Charles Cuvelier has been named the chief of the National Park Service’s Division of Law Enforcement, Security and Emergency Services (LESES). Cuvelier succeeds Lane Baker, who became superintendent of the National Park Service’s Southeast Arizona parks last March.
“With over twenty years of experience, Cuvelier’s leadership abilities, field experience and knowledge of the National Park Service’s parks, programs and partners made him an excellent fit for this position,” said Associate Director for Visitor and Resource Protection Cam Sholly, who announced the selection.
Stationed at the National Park Service headquarters in Washington, D.C., Cuvelier will provide national leadership and program direction in all aspects of law enforcement, security and emergency services, including investigative services, professional responsibility, intelligence, stress management in critical incidents, firearms, and commissioning of personnel. The division establishes policy and standards for more than 1,500 protection rangers and special agents throughout the NPS. He will also manage a budget of more than $10 million and approximately 60 employees.
“I'm honored and humbled to serve as the chief of LESES,” Cuvelier said. “I look forward to working with the visitor and resource protection team, our NPS colleagues and our partners. Working together we will be able to enhance our law enforcement and public safety mission in order to serve our employees, the visitor and our resources.”

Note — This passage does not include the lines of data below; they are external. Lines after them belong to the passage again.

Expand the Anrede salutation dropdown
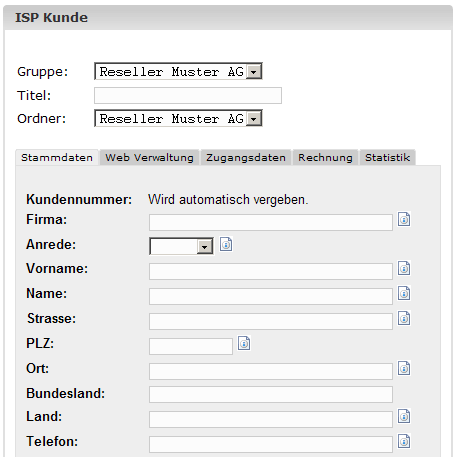This screenshot has height=457, width=455. pyautogui.click(x=181, y=246)
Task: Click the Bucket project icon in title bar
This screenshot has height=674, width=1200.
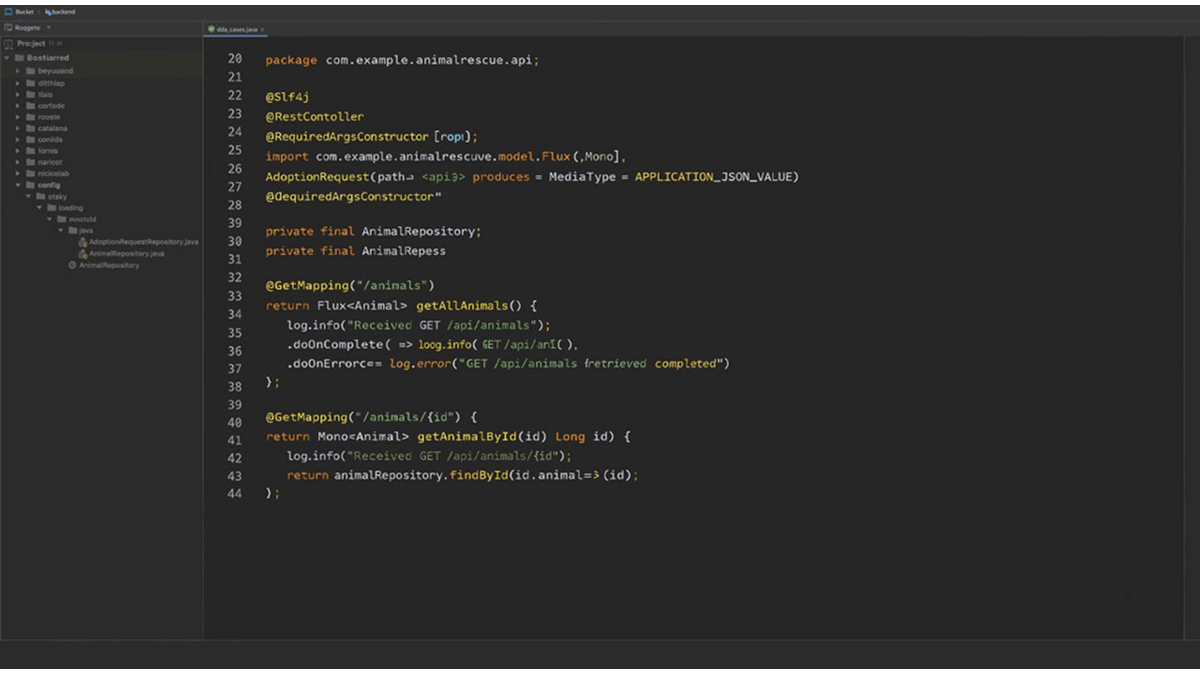Action: pyautogui.click(x=8, y=12)
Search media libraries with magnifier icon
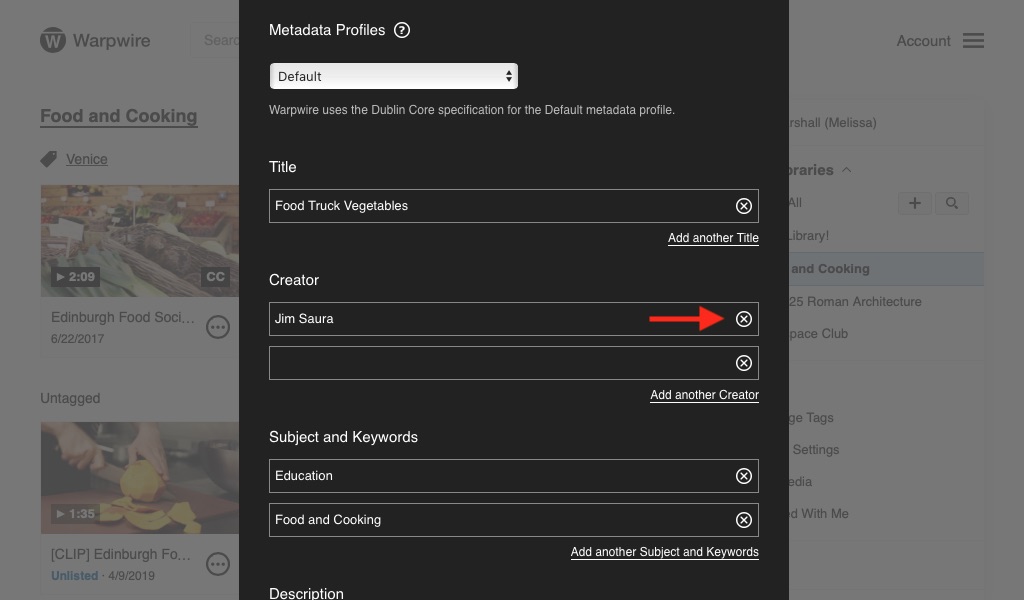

Cuvelier began his NPS career as a seasonal park ranger at Grand Teton National Park while attending the University of Memphis, where he obtained bachelor’s degrees in biology and outdoor recreation. After his early years as a seasonal, he progressed through the ranks, serving as a park ranger and subdistrict ranger and then as a district ranger at Natchez Trace Parkway in 2000. In 2003, he became the chief ranger at the Trace.
In 2006 he became the deputy chief ranger at Yosemite. During this time there, he was detailed for 120 days as the acting chief ranger at Lake Mead National Recreation Area. In 2010, he became the chief ranger of Yosemite. As chief ranger, he provided oversight and direction for a complex program that includes the full spectrum of public safety responsibilities, fire and aviation management, telecommunications, and wilderness management.
Yosemite’s Division of Visitor and Resource Protection has approximately 275 employees and volunteers and a $5.7 million operating budget. Grants, special project funding, emergency operations and initiatives contributed an additional $7.5 million. Additional grants, special project funding, emergency operations and initiatives contribute $7.5 million.
Charles and his wife, Elizabeth Curtis Cuvelier, have three daughters, Scarlett Elizabeth, Savannah Rose, and Sadie Jane. Charles will officially enter on duty on December 16th and the Cuvelier family will move to the Washington, D.C. area in January.